Though Sac State recruits across the globe, women’s basketball, men’s basketball and baseball are the University’s primary sports that recruit in these banned states. Texas, in particular, is home to some of the biggest recruiting events for basketball.

“It’s kind of an odd feeling that I can pay state funds out of the budget for a coach to go to Canada to recruit a young person, but I can’t pay for them to go to Texas or Kansas or whatever,” Orr said. “So it’s a weird set up for us.”

Thomas Frey – The State Hornet
Sacramento State junior guard Jordan Tolbert dribbles the ball down the court in a 64-47 loss against UC Davis at the Golden 1 Center on Tuesday, Nov. 21, 2017.

The travel ban, established last year in January, not only prohibits athletic teams from certain states, but academic competition as well. The Sac State Debate Team travels across the state for tournaments, but given the opportunity, it would be unable to travel to a banned state due to lack of funding.

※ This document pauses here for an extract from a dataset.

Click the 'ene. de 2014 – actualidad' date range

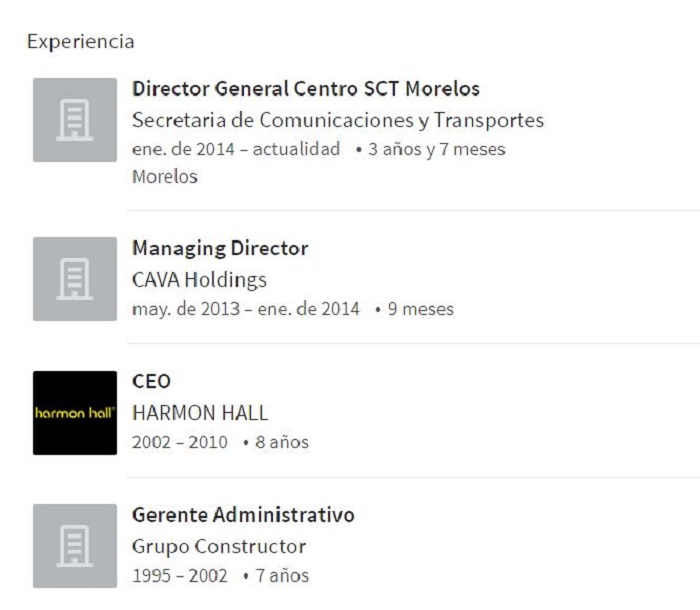pos(236,150)
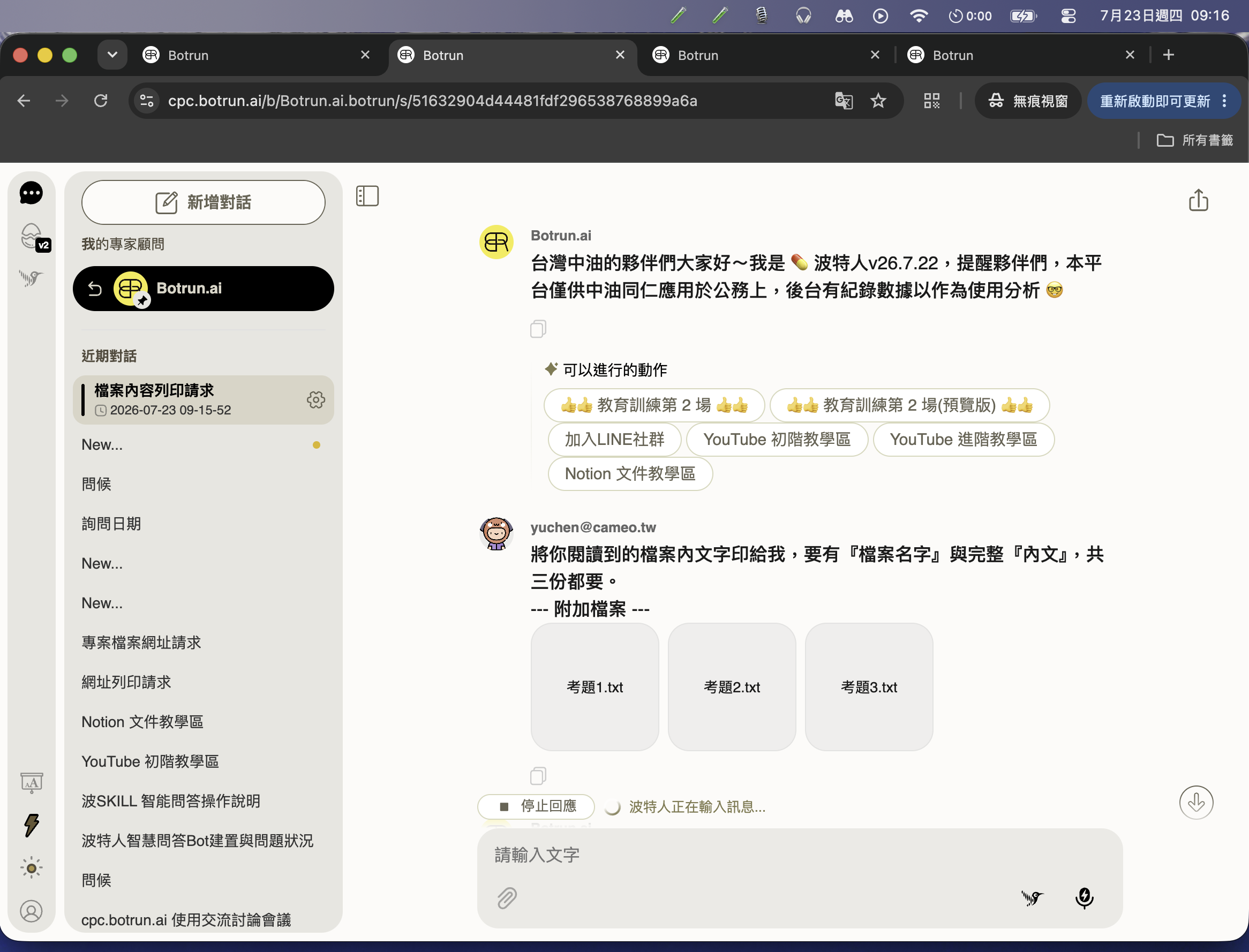Open settings gear for 檔案內容列印請求
The height and width of the screenshot is (952, 1249).
coord(315,400)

“If our national tournament is held in a state on the list, we are not allowed to use our funding to attend,” said Sac State Debate Team Director Kristen Tudor. “The national tournament of the Cross Examination Debate Association was in Kansas a couple years ago, so we would not have been able to attend.”

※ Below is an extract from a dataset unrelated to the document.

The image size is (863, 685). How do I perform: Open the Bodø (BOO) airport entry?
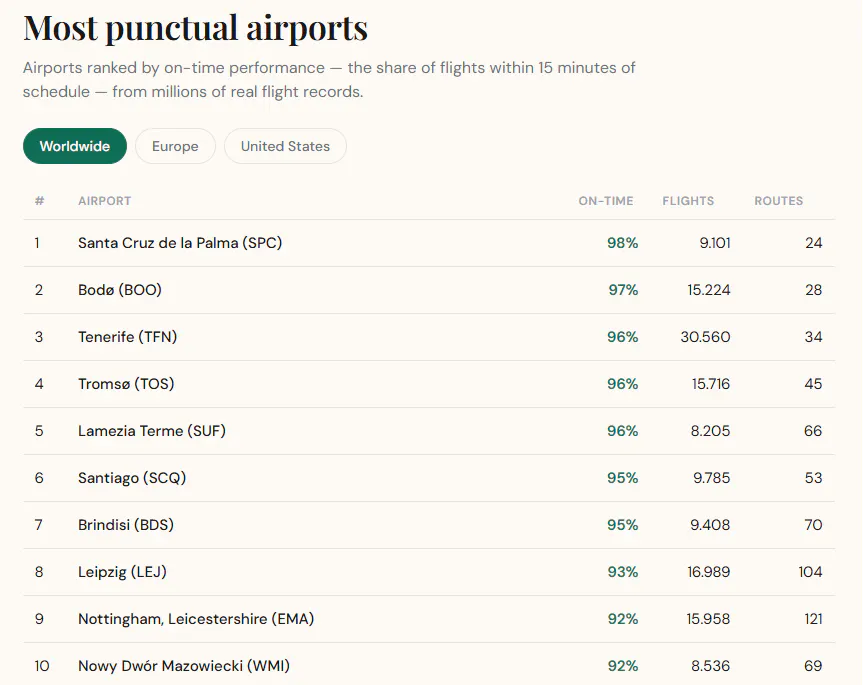120,289
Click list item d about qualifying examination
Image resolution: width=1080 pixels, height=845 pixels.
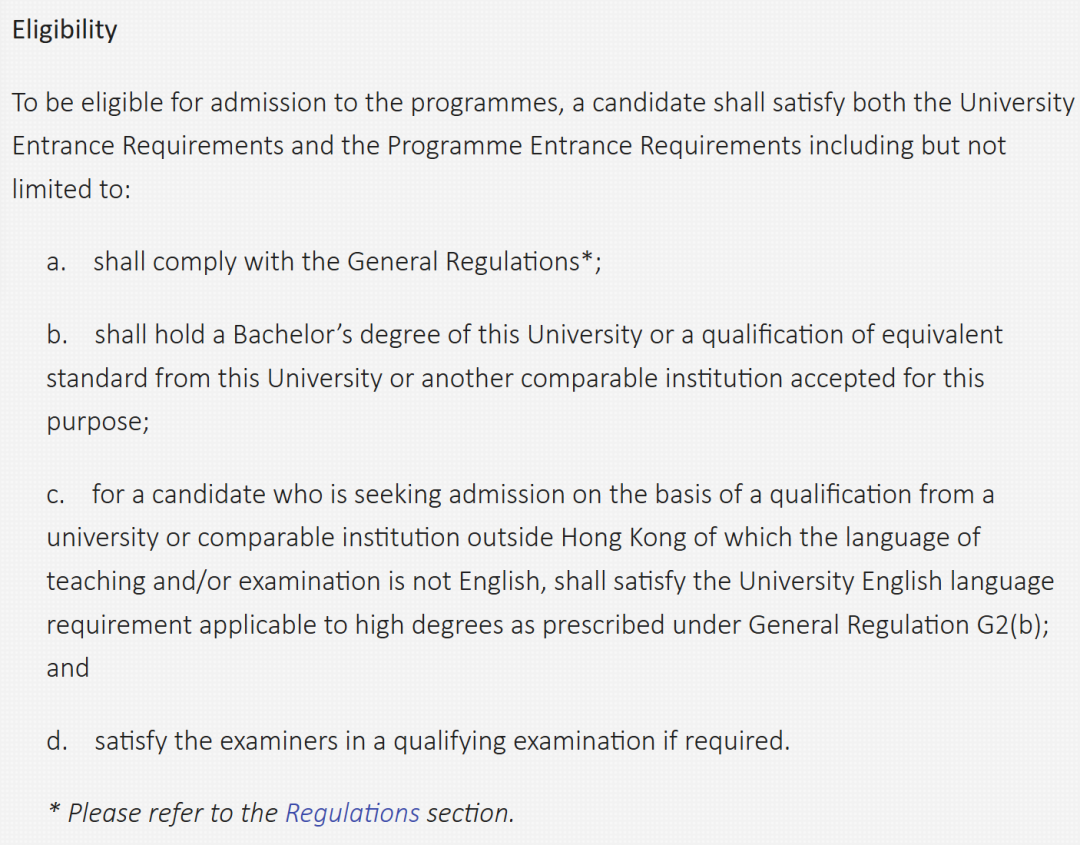pos(418,741)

The assembly bill proposed would give programs like the debate team an opportunity to travel nationally. Harper said schools could privately fund trips themselves, but that defeats the whole purpose of the travel ban in the first place.

The legislation recently went before a committee, where it failed to pass with eight no’s and only two yes’s. It was then granted reconsideration.

Harper said he understands the chances of the bill passing are slim, but he is continuing to push it forward.

“I’m not under the illusion that a number of legislators are going to change their mind,” Harper said.